As part of an audit in accordance with SSAs, we exercise professional judgement and maintain professional scepticism
throughout the audit. We also:
• Identify and assess the risks of material misstatement of the financial statements, whether due to fraud or error,
design and perform audit procedures responsive to those risks, and obtain audit evidence that is sufficient and
appropriate to provide a basis for our opinion. The risk of not detecting a material misstatement resulting from
fraud is higher than for one resulting from error, as fraud may involve collusion, forgery, intentional omissions,
misrepresentations, or the override of internal controls.
• Obtain an understanding of internal controls relevant to the audit in order to design audit procedures that are
appropriate in the circumstances, but not for the purpose of expressing an opinion on the effectiveness of the
internal controls of the HBT Group, the H-REIT Group and the Stapled Group.
• Evaluate the appropriateness of accounting policies used and the reasonableness of accounting estimates and
related disclosures made by the HBT Trustee-Manager and the H-REIT Manager.
• Conclude on the appropriateness of the use of the going concern basis of accounting by the HBT Trustee-Manager
and the H-REIT Manager and, based on the audit evidence obtained, whether a material uncertainty exists related
to events or conditions that may cast significant doubt on the ability of the HBT Group, the H-REIT Group and the
Stapled Group to continue as a going concern. If we conclude that a material uncertainty exists, we are required to
draw attention in our auditors’ report to the related disclosures in the financial statements or, if such disclosures are
inadequate, to modify our opinion. Our conclusions are based on the audit evidence obtained up to the date of our
auditors’ report. However, future events or conditions may cause the HBT Group, the H-REIT Group and the Stapled
Group to cease to continue as a going concern.

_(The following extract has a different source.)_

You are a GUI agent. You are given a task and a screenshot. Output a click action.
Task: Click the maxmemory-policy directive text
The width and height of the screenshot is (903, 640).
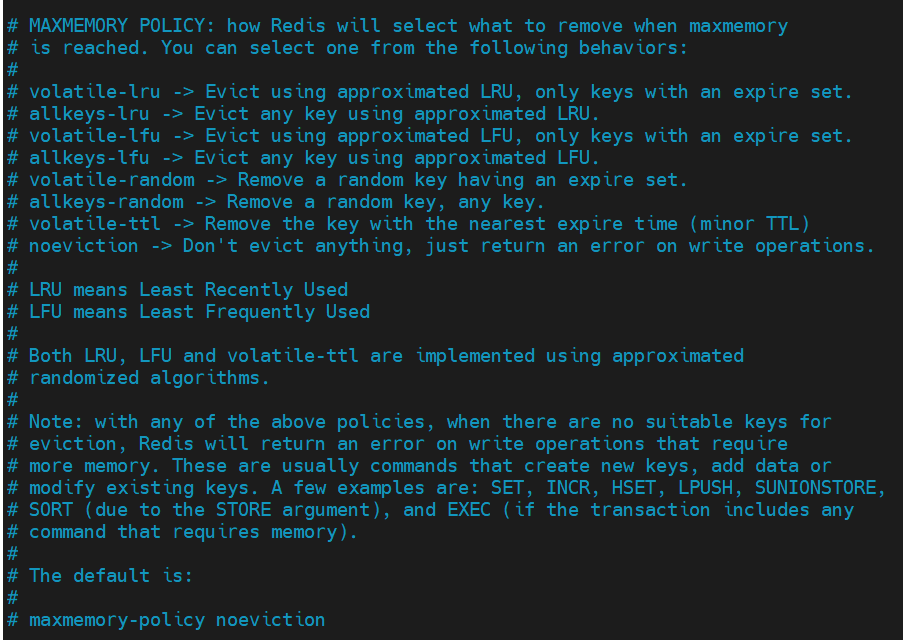pos(117,620)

• Evaluate the overall presentation, structure and contents of the financial statements, including the disclosures,
and whether the financial statements represent the underlying transactions and events in a manner that achieves
fair presentation.
• Obtain sufficient appropriate audit evidence regarding the financial information of the entities or business activities
within the HBT Group, the H-REIT Group and the Stapled Group to express an opinion on the consolidated financial
statements. We are responsible for the direction, supervision and performance of the group audit. We remain solely
responsible for our audit opinion.
We communicate with the HBT Trustee-Manager and the H-REIT Manager regarding, among other matters, the planned
scope and timing of the audit and significant audit findings, including any significant deficiencies in internal controls that
we identify during our audit.
We also provide the HBT Trustee-Manager and the H-REIT Manager with a statement that we have complied with relevant
ethical requirements regarding independence, and communicate with them all relationships and other matters that may
reasonably be thought to bear on our independence, and where applicable, related safeguards.